— START OF SELECTED PASSAGE —

So where is Property Law? Under this view, it does not exist as a substantive category. Indeed, a Property course consists of tort cases, contract cases, criminal cases, and a few cases nominally labeled property cases but which are easily seen to be contract cases with different default rules and procedures. The chart simply makes plain that it could not be otherwise.
Can you see why the set of laws in the Parens Patriae category might be a very small one?
Let's keep going for just a bit on the similarities among the substantive courses in order to discern a role for Property within a first-year education. While Contract, Tort, and Criminal Law differ in the nature of the institutions that make law and prosecute violations, they are remarkably similar in how their causes of action work. In each of these courses, you will learn an identical pattern for analyzing a lawsuit: Duty, Breach, Causation, Defenses, Damages. These may be taken up in different orders. The steps may even be given different names. But the essence is the same:
1. Did the defendant owe a _duty_ that is the subject of the lawsuit? Duties are what me might causally think of as "the law," the things we must do or not do. They are created by legislatures, contracts, or courts. In Contracts, you will be concerned with the procedures for enacting duties (offer and acceptance, for example) and interpreting written contracts to determine what duties have been created. In Torts, you will primarily study judge-made duties and the policies behind them. While in Criminal Law, many textbooks focus on the duties contained in the Model Penal Code.
2. Did the defendant breach the duty owed? Duties are often stated in general terms, and the question of breach is whether the a duty was violated under the specific facts of the case -- an exercise that often involves returning to the question of duty and gaining more precision about what is and what is not against the law. If I owe a duty to avoid injuring others by driving a car using the ordinary degree of care a reasonable and prudent person would under the circumstances, whether I violated that duty by shifting my attention to the air conditioning or heating while in heavy traffic is a question of breach.
3. Did the defendant's breach of a duty cause the result specified in the law, typically an injury to the plaintiff or victim? As you'll see in your other classes, this step usually involves two separate questions, one of logic and one of policy. First, was the defendant's breach a logical or but-for cause of the injury, in the sense that no injury would have occurred but for the breach? This is necessary but not sufficient for liability. In each substantive area, we also ask a policy question: was the breach a proximate cause of the injury? This is a question of policy that asks whether the breach was such that we think the defendant ought to be at least partially responsible, typically because the breach was a substantial factor in bringing about the injury.
4. Defenses, like proximate cause, are policy-based reasons to refuse to find all or some liability.
5. Damages, or remedy, actually varies quite a bit among the subjects. Some Contract courses even begin with this step as a way of illustrating the distinctive purposes of the enforcement of private agreements.

— END OF SELECTED PASSAGE —
— START OF INFORMATION PROVIDED —

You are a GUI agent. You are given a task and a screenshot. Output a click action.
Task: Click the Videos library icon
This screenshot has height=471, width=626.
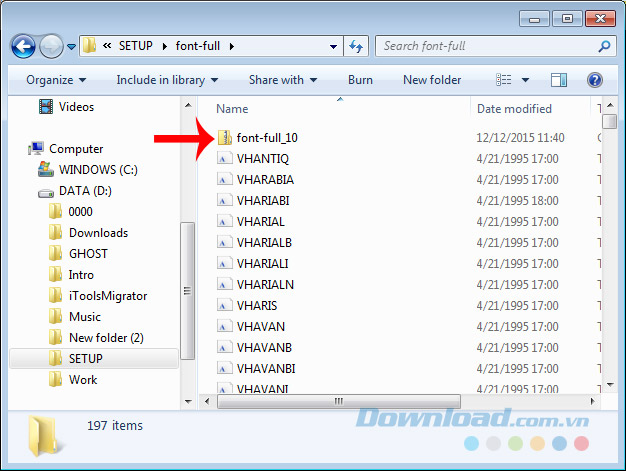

— END OF INFORMATION PROVIDED —

#### [SET TASKS]
a) In the passage on first-year law courses, what five steps make up the pattern for analyzing a lawsuit?
b) Repeat word for word the part of the passage on first-year law courses that opens with the words containing "3. Did the defendant's" and closes with "about the injury.".

#### [EXPECTED RESPONSES]
a) Duty, Breach, Causation, Defenses, Damages.

b)
3. Did the defendant's breach of a duty cause the result specified in the law, typically an injury to the plaintiff or victim? As you'll see in your other classes, this step usually involves two separate questions, one of logic and one of policy. First, was the defendant's breach a logical or but-for cause of the injury, in the sense that no injury would have occurred but for the breach? This is necessary but not sufficient for liability. In each substantive area, we also ask a policy question: was the breach a proximate cause of the injury? This is a question of policy that asks whether the breach was such that we think the defendant ought to be at least partially responsible, typically because the breach was a substantial factor in bringing about the injury.